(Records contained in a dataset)
++++++++++++++++++++
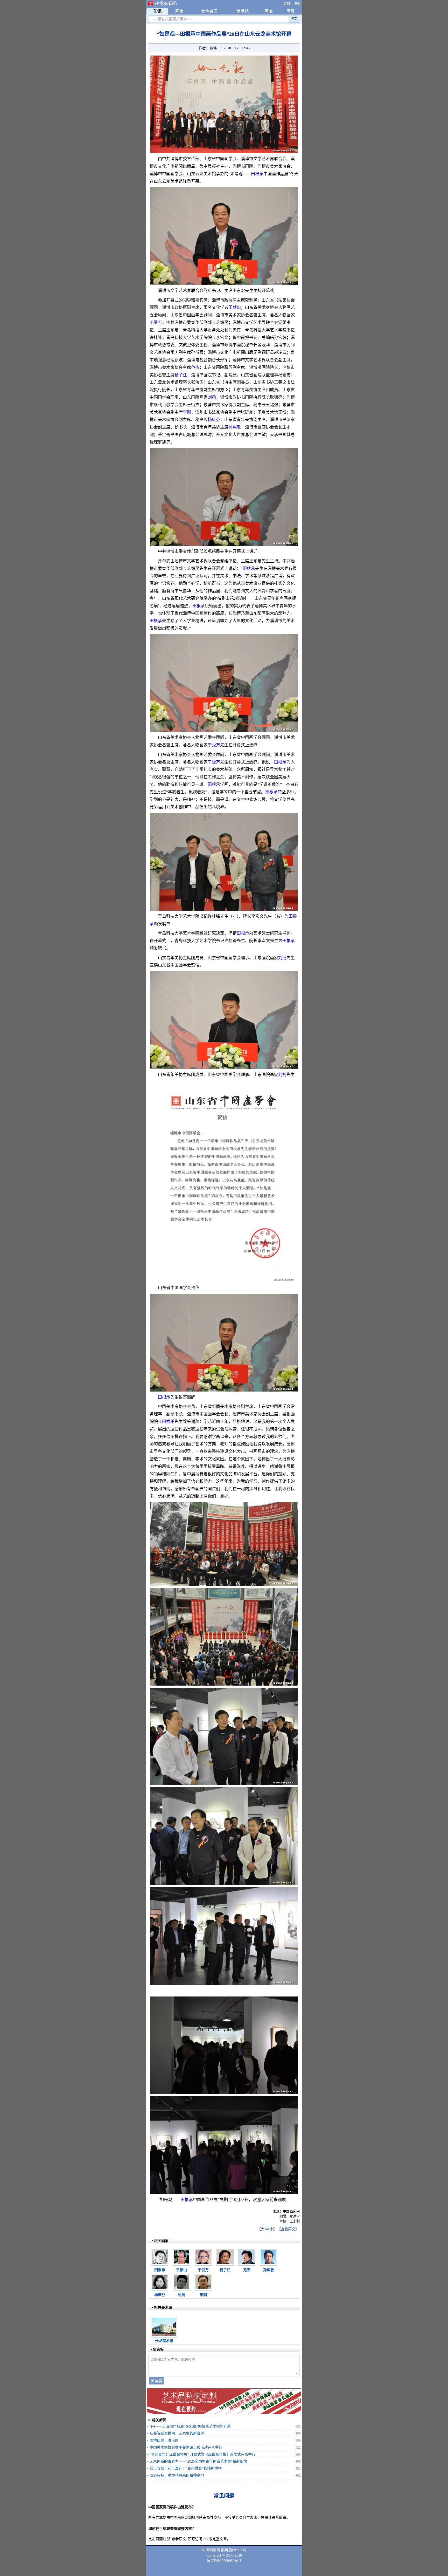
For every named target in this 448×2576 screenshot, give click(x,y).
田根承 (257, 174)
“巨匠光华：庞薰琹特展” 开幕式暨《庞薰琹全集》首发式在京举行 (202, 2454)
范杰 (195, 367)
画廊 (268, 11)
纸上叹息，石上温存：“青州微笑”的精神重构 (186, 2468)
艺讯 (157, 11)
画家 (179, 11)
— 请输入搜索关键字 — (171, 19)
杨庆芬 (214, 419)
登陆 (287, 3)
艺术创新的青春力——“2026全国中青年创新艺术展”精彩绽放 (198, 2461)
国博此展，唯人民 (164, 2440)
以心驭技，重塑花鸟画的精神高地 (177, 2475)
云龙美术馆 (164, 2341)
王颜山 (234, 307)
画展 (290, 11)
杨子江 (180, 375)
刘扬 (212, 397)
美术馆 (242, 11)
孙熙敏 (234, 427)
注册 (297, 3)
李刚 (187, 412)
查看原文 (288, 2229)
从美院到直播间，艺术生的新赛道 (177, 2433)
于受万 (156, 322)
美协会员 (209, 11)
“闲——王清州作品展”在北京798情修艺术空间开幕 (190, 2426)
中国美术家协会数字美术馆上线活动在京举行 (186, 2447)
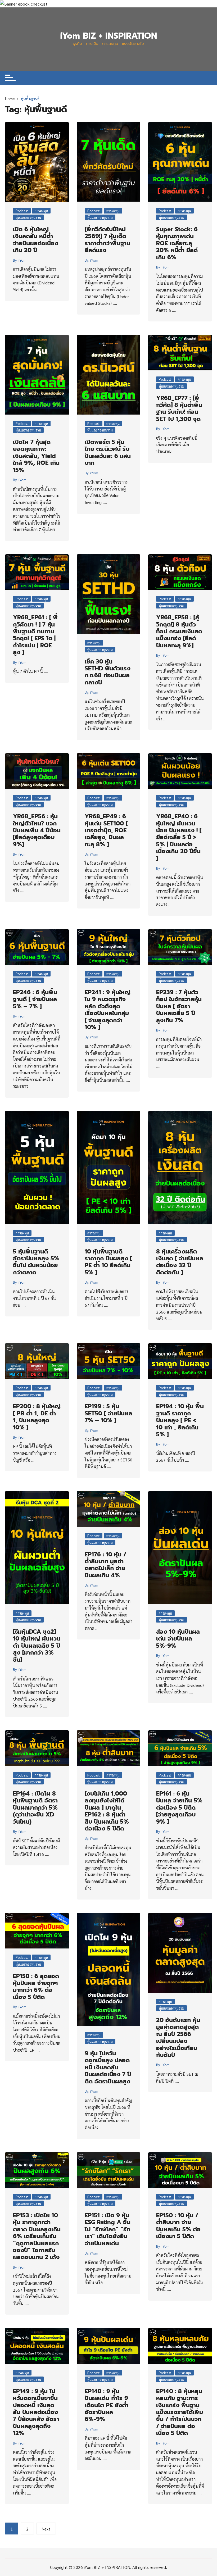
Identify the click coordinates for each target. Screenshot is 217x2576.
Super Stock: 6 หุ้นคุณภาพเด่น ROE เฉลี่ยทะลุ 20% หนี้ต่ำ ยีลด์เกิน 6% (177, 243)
++++++++++++++++++++
Work required:
Set the records down again exactly, and omit any picture in them.

Solution for this task:
For every named target in this 448×2576 screenshot, give click(x,y).
田根承 (257, 174)
“巨匠光华：庞薰琹特展” 开幕式暨《庞薰琹全集》首发式在京举行 (202, 2454)
范杰 (195, 367)
画廊 (268, 11)
纸上叹息，石上温存：“青州微笑”的精神重构 (186, 2468)
艺讯 (157, 11)
画家 (179, 11)
— 请输入搜索关键字 — (171, 19)
杨庆芬 (214, 419)
登陆 (287, 3)
艺术创新的青春力——“2026全国中青年创新艺术展”精彩绽放 (198, 2461)
国博此展，唯人民 (164, 2440)
以心驭技，重塑花鸟画的精神高地 (177, 2475)
云龙美术馆 (164, 2341)
王颜山 (234, 307)
画展 (290, 11)
杨子江 (180, 375)
刘扬 (212, 397)
美术馆 (242, 11)
孙熙敏 (234, 427)
注册 (297, 3)
李刚 (187, 412)
查看原文 (288, 2229)
从美院到直播间，艺术生的新赛道 (177, 2433)
于受万 (156, 322)
美协会员 (209, 11)
“闲——王清州作品展”在北京798情修艺术空间开幕 (190, 2426)
中国美术家协会数字美术馆上线活动在京举行 (186, 2447)
Identify the click coordinates for each target. Screenshot is 217x2576.
Super Stock: 6 หุ้นคุณภาพเด่น ROE เฉลี่ยทะลุ 20% หนี้ต่ำ ยีลด์เกิน 6% (177, 243)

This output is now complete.